= Love is not tourism =

Grassroots movement during COVID-19 pandemic

Love is not tourism is an international grassroots movement of couples that due to restrictions in place in reaction to the COVID-19 pandemic could not meet their partners. The movement was formed in June 2020 by unknown individuals and quickly spread onto various social media platforms. The German programmer Felix Urbasik created a website to promote the campaign of essential travels to people committed in a relationship to meet in person safely during the pandemic. The campaign was partially successful among some of the countries part of the European Union to make concessions to people trying to meet up with their partner.

The site is currently a wiki, allowing anyone to contribute to information regarding travel bans on every country.

== History ==

The exact origins of the movement are unknown. The largest Facebook group with the name "Love Is Not Tourism" was created on 27 June 2020. The earliest use of the hashtag #LoveIsNotTourism on Twitter was on 4 June 2020.

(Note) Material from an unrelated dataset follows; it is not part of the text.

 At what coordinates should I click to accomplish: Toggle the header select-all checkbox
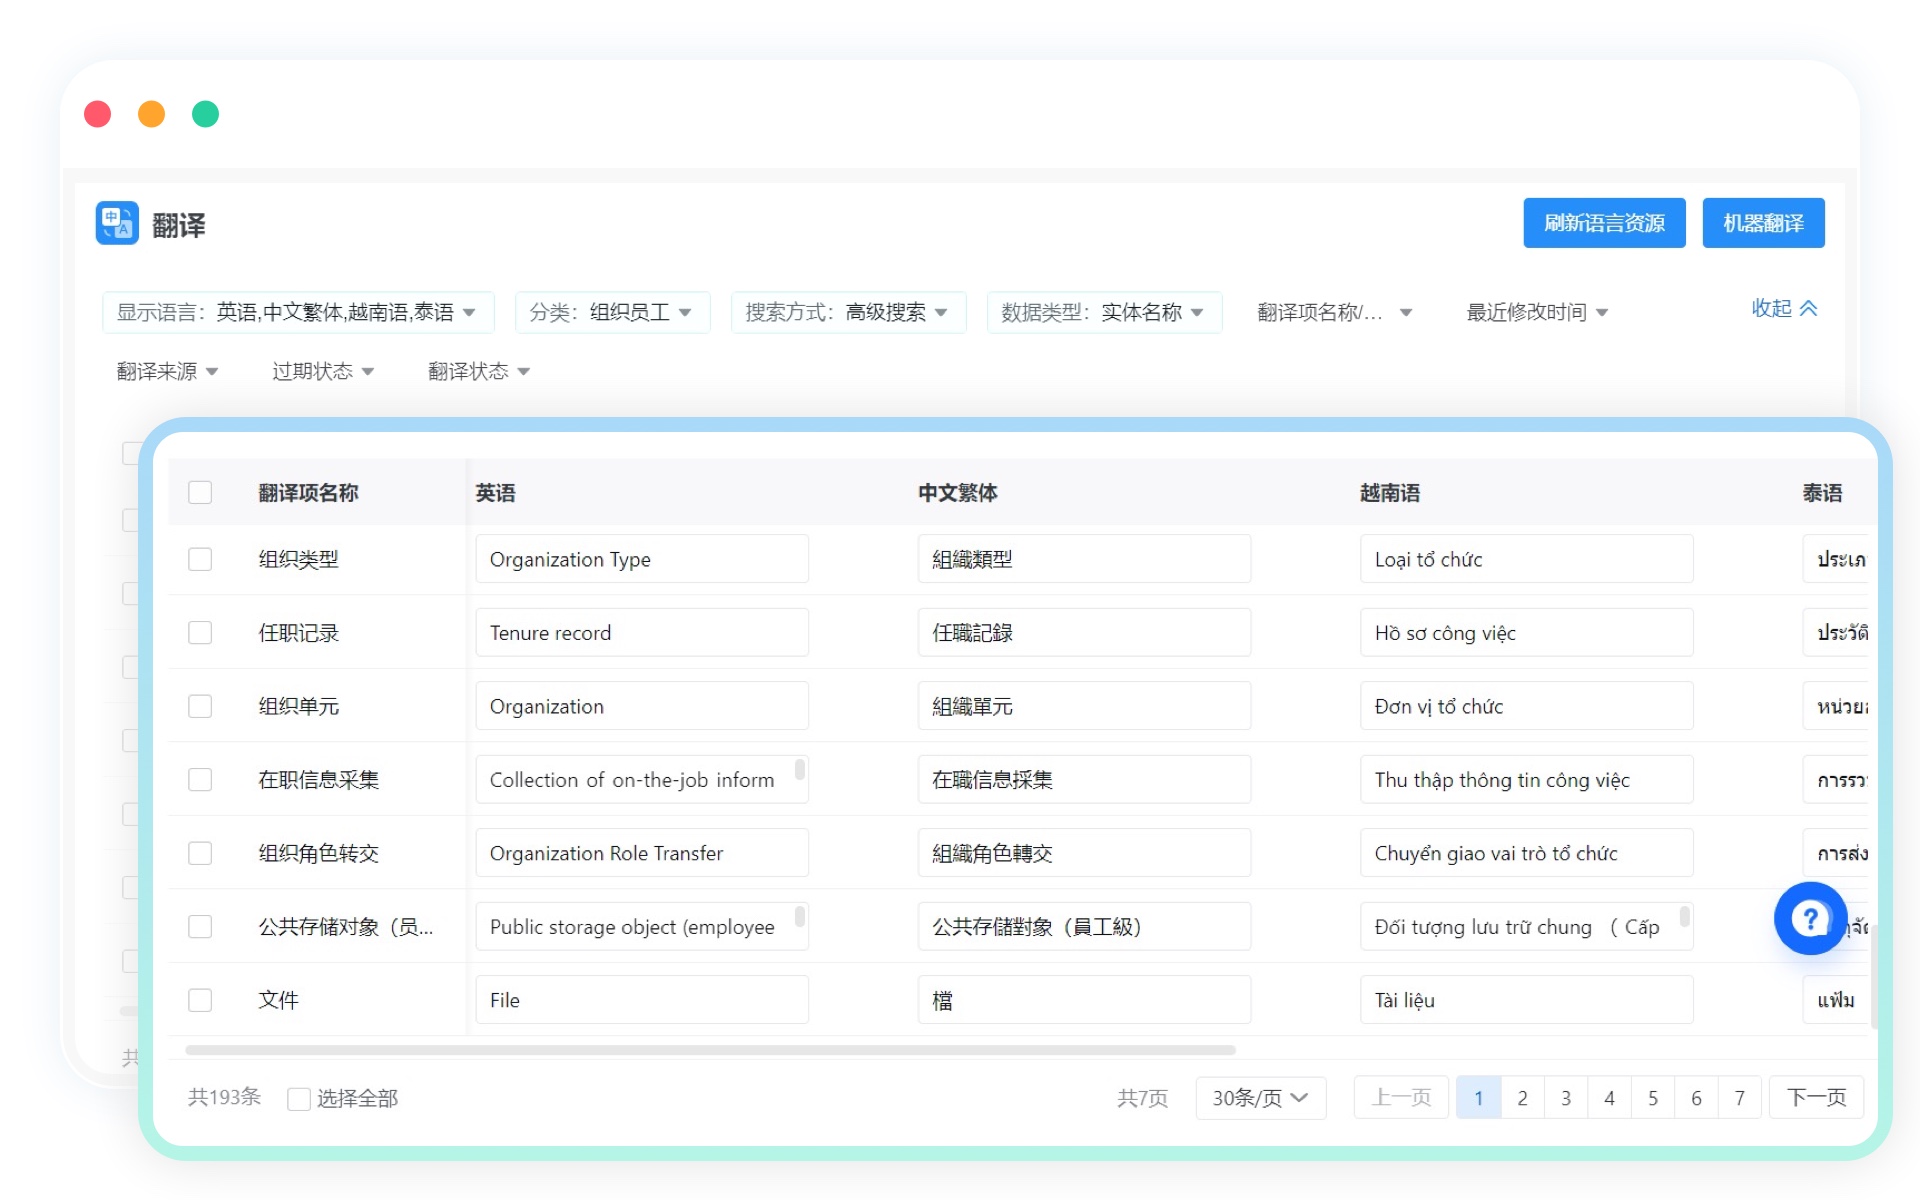click(200, 492)
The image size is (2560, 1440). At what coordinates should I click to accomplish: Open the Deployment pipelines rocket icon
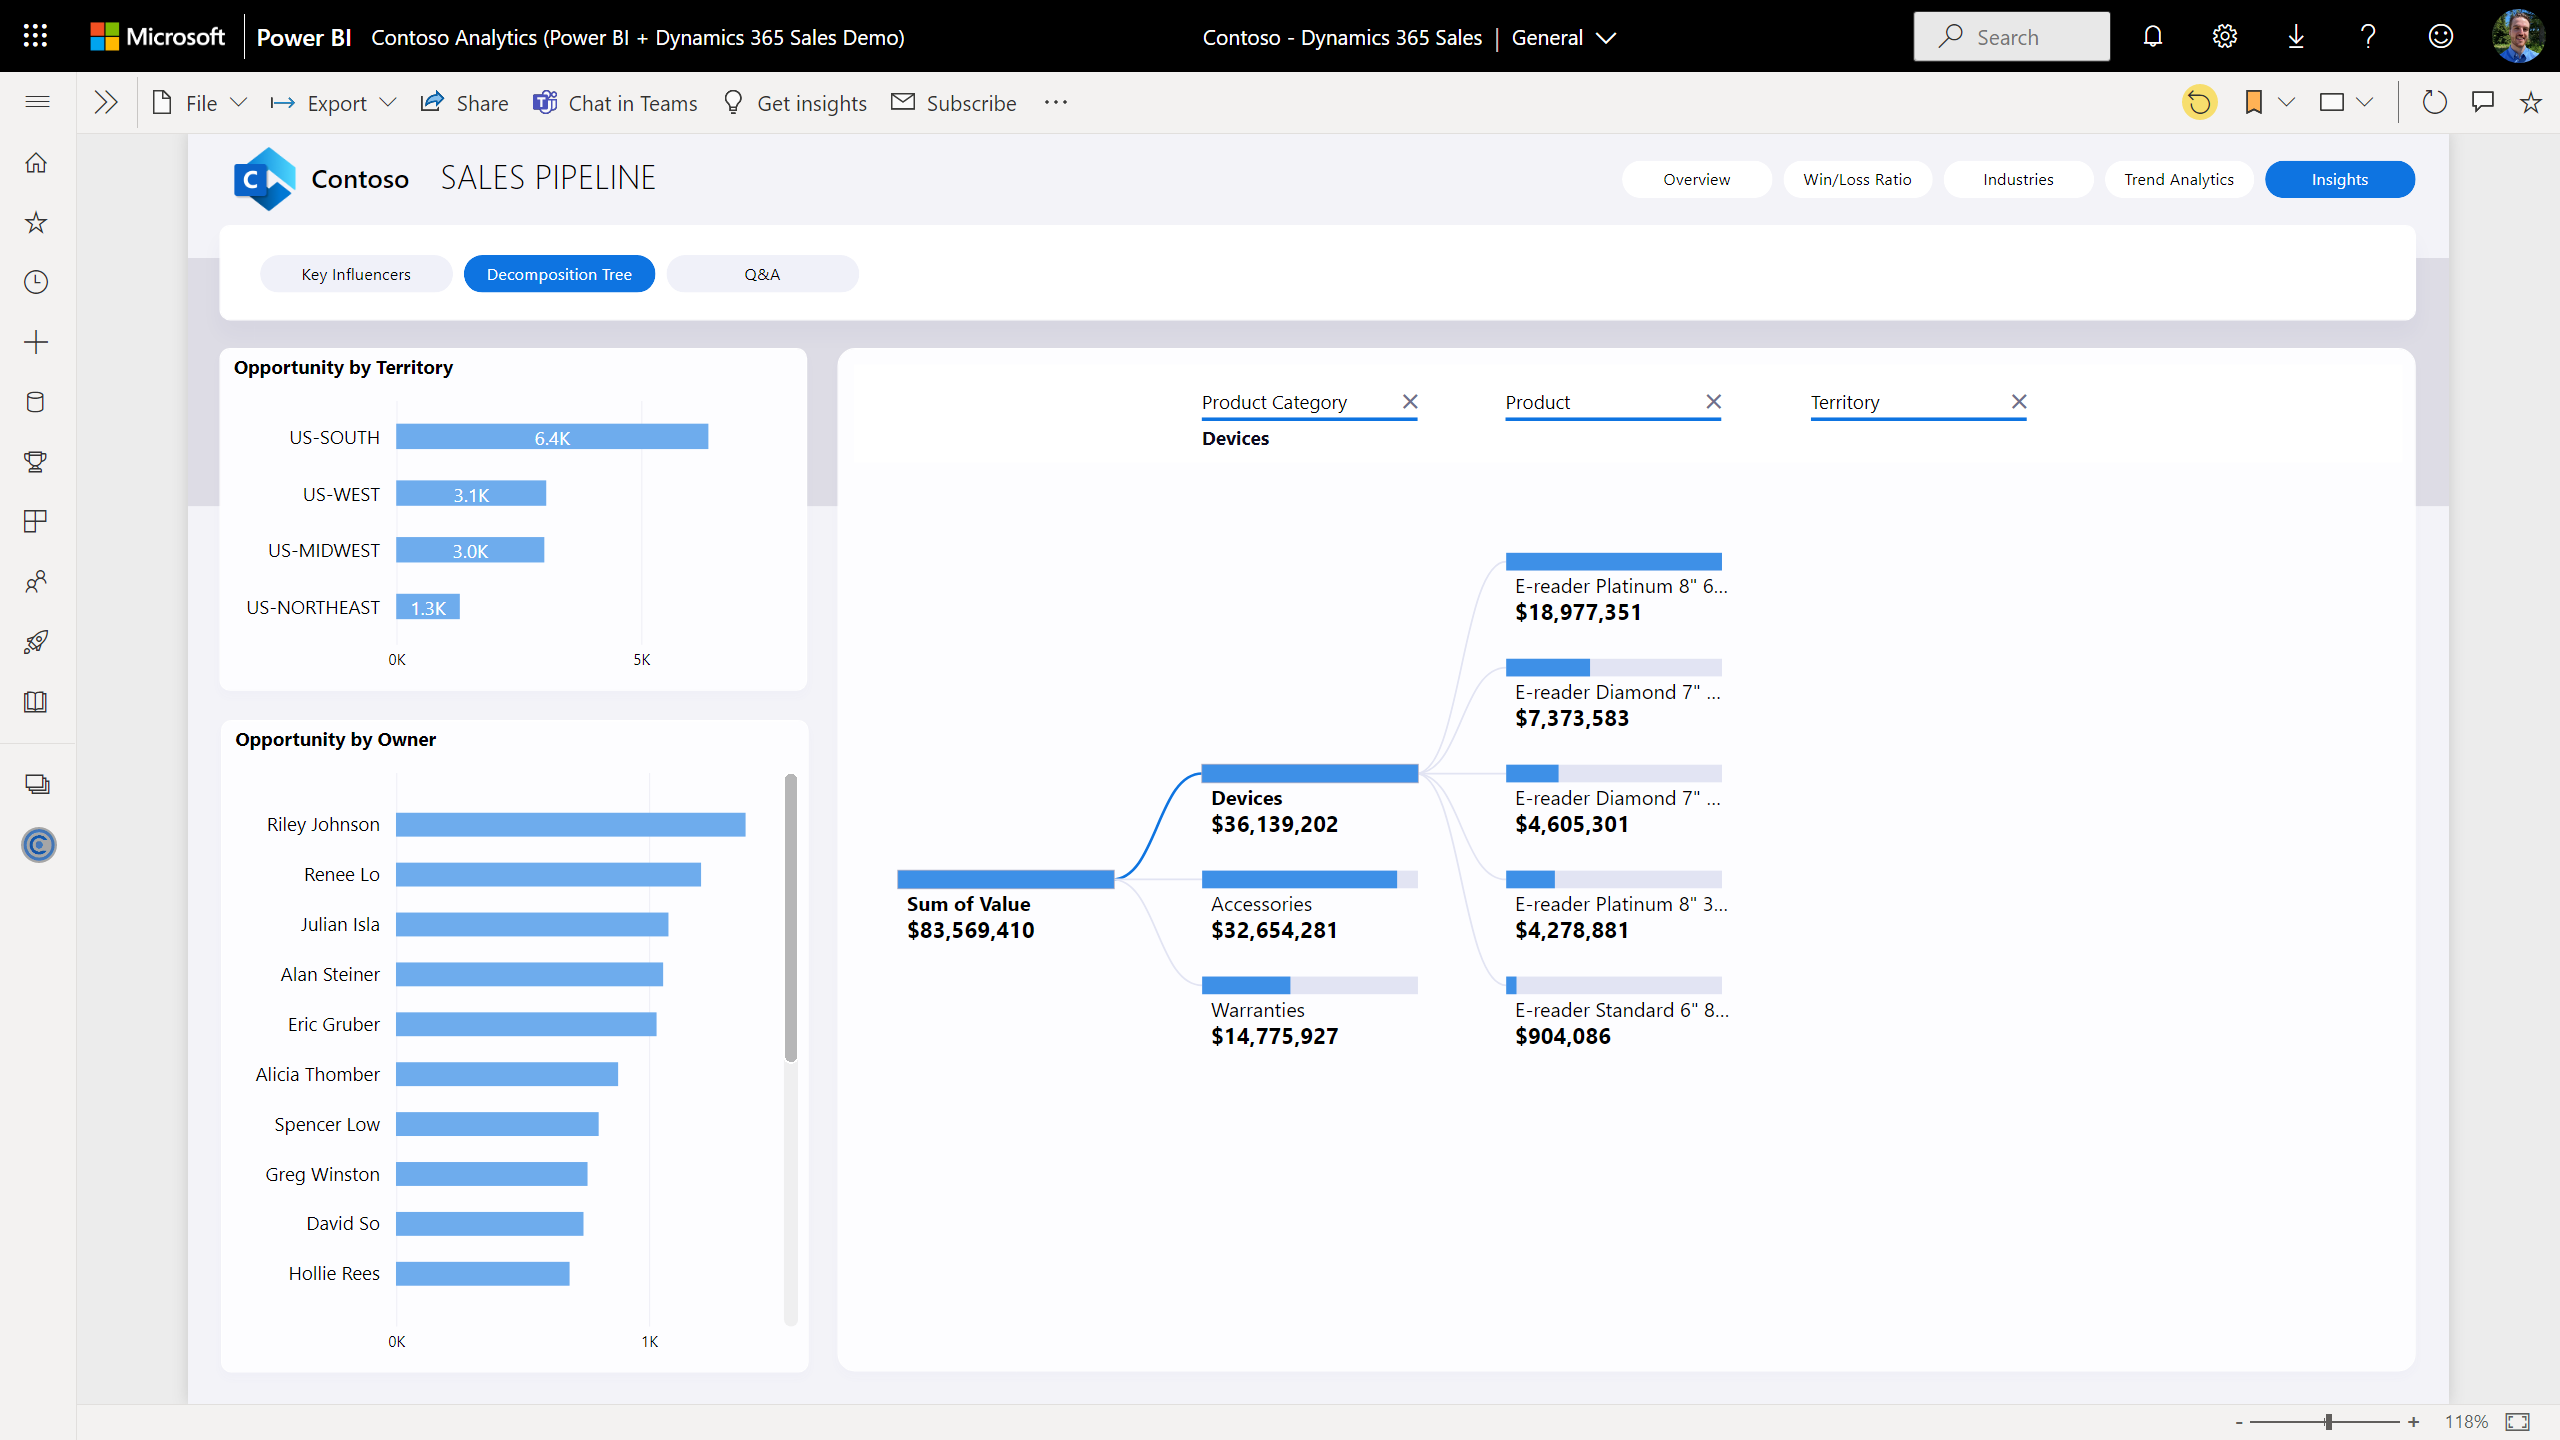(x=36, y=641)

On 5 July 2020, Felix Urbasik created the website loveisnottourism.org to promote the movement and achieve travel exemptions for couples in committed relationships, including both married and unmarried couples.

In May 2021, the site turned in a wiki, allowing users to contribute with information about travel bans of each country.

=== Europe ===

By July 2020, some European countries opened their borders for people in this situation, including Austria, Czech Republic, Denmark, Finland, France, Germany, Italy, Norway, The Netherlands, Spain and Switzerland. However, many couples reported that the demands of these countries to prove the couple was in fact a relationship were hard, which meant that many missed the holidays or Valentine's Day.

=== North America ===
The United States government, then under the Trump administration, was asked during a press briefing if the US government was thinking about waiving the travel ban imposed in that year. The reporter mentioned the campaign in her question. Kayleigh McEnany answered saying that the president was not asked or told about those specific cases – those of couples – but that the focus was on "... to protect American lives".

In February 2021, now under the Biden administration, Americans urged president Biden to allow unmarried couples to "safely reunite", with an online petition created in that same month. Similar petitions circulated online.